Using the entries below, transcribe exactly the line containing "Reviews (0) (162, 1015)" and each line that follows it to the end.

Pixel coordinate grounding data:
□ □ □ □
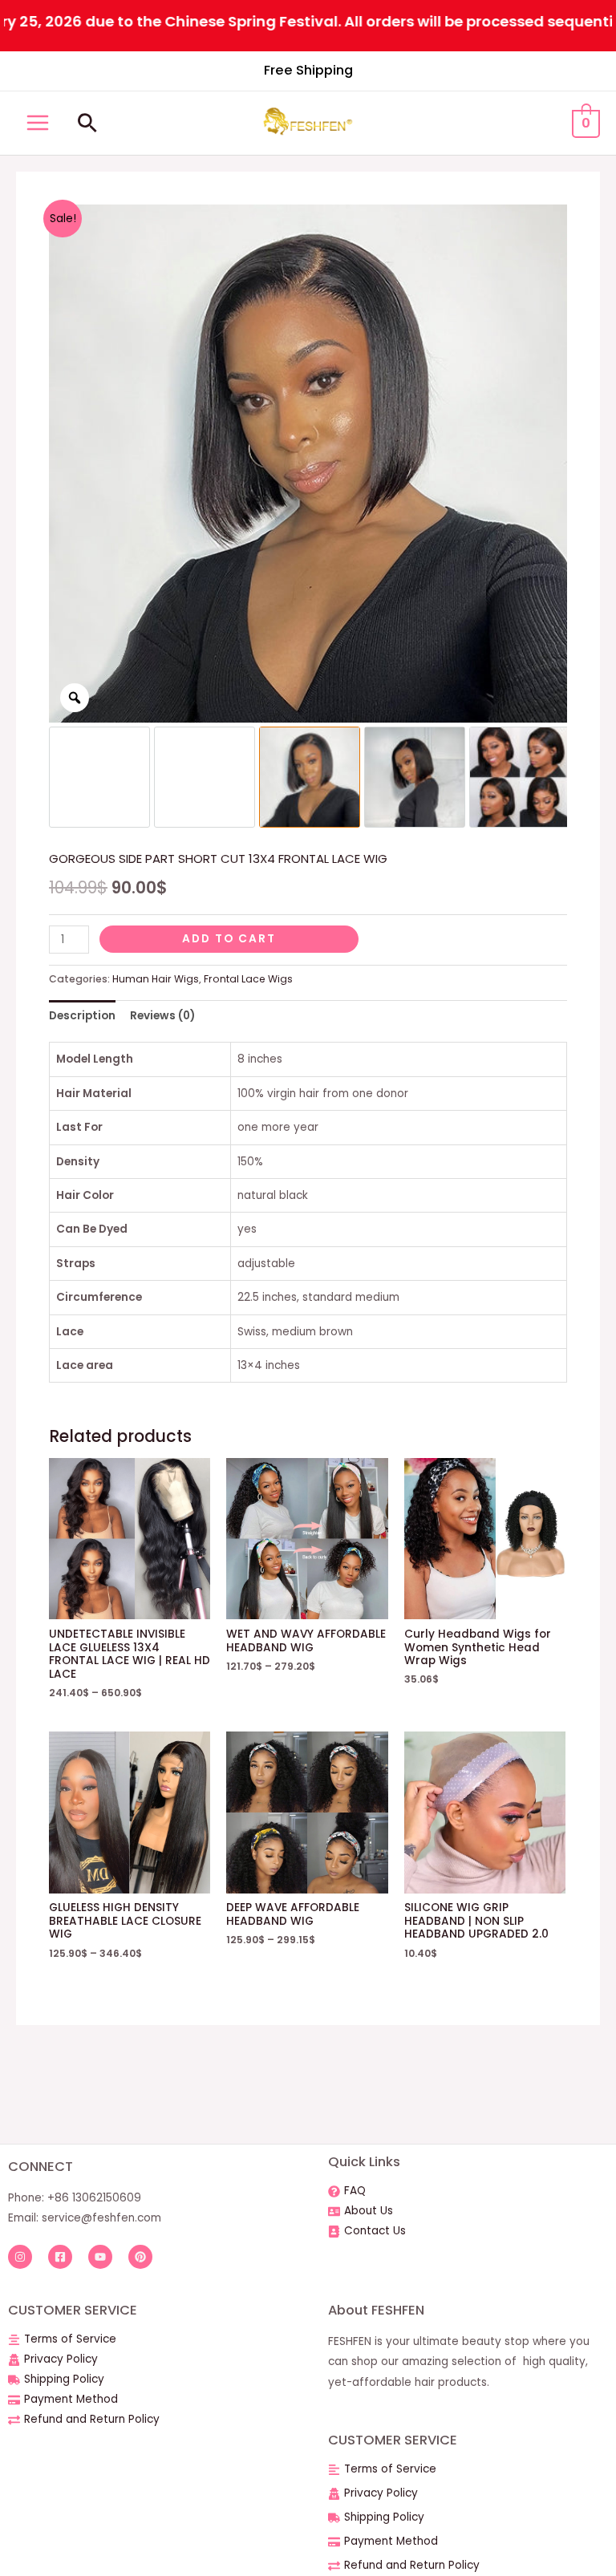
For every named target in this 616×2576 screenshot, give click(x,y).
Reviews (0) (162, 1015)
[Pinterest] (140, 2257)
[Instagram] (20, 2257)
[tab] (82, 1015)
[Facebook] (60, 2257)
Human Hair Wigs (155, 979)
□ □ □ □
## RESULT
Reviews (0) (162, 1015)
[Pinterest] (140, 2257)
[Instagram] (20, 2257)
[tab] (82, 1015)
[Facebook] (60, 2257)
Human Hair Wigs (155, 979)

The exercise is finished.